The M&LS connected with the Duluth, South Shore and Atlantic Railway in Shingleton, just east of Munising, and with the Lake Superior and Ishpeming Railroad at Doty, as well as with the Soo Line in its headquarters of Manistique.

After the old-growth timber of the central U.P. had been harvested, the transportation needs of the local area served by the Manistique & Lake Superior declined. While the cold, swampy region continued to yield pulpwood, the construction of M-94 generally parallel to the M&LS right-of-way further reduced the need for the little railroad. By the 1960s, the Manistique & Lake Superior had been reduced to only one working locomotive, an Alco S-3 bought in the mid-1950's, M&LS 1. The railroad and its car ferry ceased operations in July 1968. The locomotive continued operation on the Ann Arbor Railroad, renumbered AA 10.

- **WORK TO COMPLETE**: Decide whether each statement below agrees with the passage on the Manistique & Lake Superior railroad, answering yes or no and quoting the deciding words of the passage. 1. The M&LS connected with the Soo Line at Manistique. 2. The railroad and its car ferry stopped operating in 1965. 3. Its last locomotive kept the number M&LS 1 after the railroad closed. The data has nothing to do with this passage.

- **EXCERPTED RECORDS**:
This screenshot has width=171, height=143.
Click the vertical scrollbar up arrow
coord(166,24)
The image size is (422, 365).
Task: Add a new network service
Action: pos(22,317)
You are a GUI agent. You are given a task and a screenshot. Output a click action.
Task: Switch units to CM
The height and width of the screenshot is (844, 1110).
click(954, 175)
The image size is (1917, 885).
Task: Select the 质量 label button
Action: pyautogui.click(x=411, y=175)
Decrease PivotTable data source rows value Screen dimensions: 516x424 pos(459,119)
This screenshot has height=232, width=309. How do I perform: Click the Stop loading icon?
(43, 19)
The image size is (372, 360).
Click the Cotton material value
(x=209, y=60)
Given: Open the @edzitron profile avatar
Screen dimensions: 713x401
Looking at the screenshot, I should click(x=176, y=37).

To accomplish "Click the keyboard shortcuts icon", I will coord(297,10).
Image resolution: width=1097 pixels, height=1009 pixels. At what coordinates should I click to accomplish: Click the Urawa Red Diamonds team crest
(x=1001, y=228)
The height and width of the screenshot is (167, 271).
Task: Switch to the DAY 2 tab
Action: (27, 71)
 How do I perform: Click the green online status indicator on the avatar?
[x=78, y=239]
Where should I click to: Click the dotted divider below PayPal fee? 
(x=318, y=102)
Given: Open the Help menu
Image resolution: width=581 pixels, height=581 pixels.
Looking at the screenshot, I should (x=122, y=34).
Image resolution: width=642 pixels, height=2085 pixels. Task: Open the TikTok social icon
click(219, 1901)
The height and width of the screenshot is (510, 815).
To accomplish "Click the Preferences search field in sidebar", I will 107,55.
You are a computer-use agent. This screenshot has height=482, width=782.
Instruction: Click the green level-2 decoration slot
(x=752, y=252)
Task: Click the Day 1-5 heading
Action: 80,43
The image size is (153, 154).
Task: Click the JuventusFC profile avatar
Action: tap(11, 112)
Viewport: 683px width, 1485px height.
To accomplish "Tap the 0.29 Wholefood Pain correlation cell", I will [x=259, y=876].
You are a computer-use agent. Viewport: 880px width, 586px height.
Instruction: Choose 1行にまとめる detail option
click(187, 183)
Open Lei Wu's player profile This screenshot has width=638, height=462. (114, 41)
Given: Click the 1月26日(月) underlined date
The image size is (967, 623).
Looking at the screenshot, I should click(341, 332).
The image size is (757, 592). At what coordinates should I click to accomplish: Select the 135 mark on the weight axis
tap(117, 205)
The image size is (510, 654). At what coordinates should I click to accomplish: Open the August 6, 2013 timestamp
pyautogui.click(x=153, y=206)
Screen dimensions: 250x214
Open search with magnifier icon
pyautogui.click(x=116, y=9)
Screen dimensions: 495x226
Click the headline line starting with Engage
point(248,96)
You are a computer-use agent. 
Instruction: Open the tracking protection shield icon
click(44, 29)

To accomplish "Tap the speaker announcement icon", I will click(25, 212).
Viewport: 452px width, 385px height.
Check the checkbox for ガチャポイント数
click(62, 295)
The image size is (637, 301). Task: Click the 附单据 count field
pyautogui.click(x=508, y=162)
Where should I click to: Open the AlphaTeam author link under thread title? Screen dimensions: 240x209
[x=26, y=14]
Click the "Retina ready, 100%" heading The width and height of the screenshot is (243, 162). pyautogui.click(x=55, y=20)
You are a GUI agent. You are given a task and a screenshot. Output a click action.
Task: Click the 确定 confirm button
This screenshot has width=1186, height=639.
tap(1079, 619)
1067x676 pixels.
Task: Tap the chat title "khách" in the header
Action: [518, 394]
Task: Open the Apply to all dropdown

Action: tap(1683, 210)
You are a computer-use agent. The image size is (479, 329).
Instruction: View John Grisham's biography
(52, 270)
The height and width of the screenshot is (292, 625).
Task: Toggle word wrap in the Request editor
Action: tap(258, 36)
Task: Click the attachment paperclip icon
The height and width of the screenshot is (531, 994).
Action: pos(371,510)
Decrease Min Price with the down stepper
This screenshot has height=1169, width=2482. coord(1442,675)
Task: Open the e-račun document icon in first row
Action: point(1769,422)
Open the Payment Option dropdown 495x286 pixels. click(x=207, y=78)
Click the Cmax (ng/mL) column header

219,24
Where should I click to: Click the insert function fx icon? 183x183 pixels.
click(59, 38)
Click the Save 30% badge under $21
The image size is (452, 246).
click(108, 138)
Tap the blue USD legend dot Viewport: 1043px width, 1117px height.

- **YOUR RESPONSE**:
1. Yes: "as well as with the Soo Line in its headquarters of Manistique."
2. No: "The railroad and its car ferry ceased operations in July 1968."
3. No: "The locomotive continued operation on the Ann Arbor Railroad, renumbered AA 10."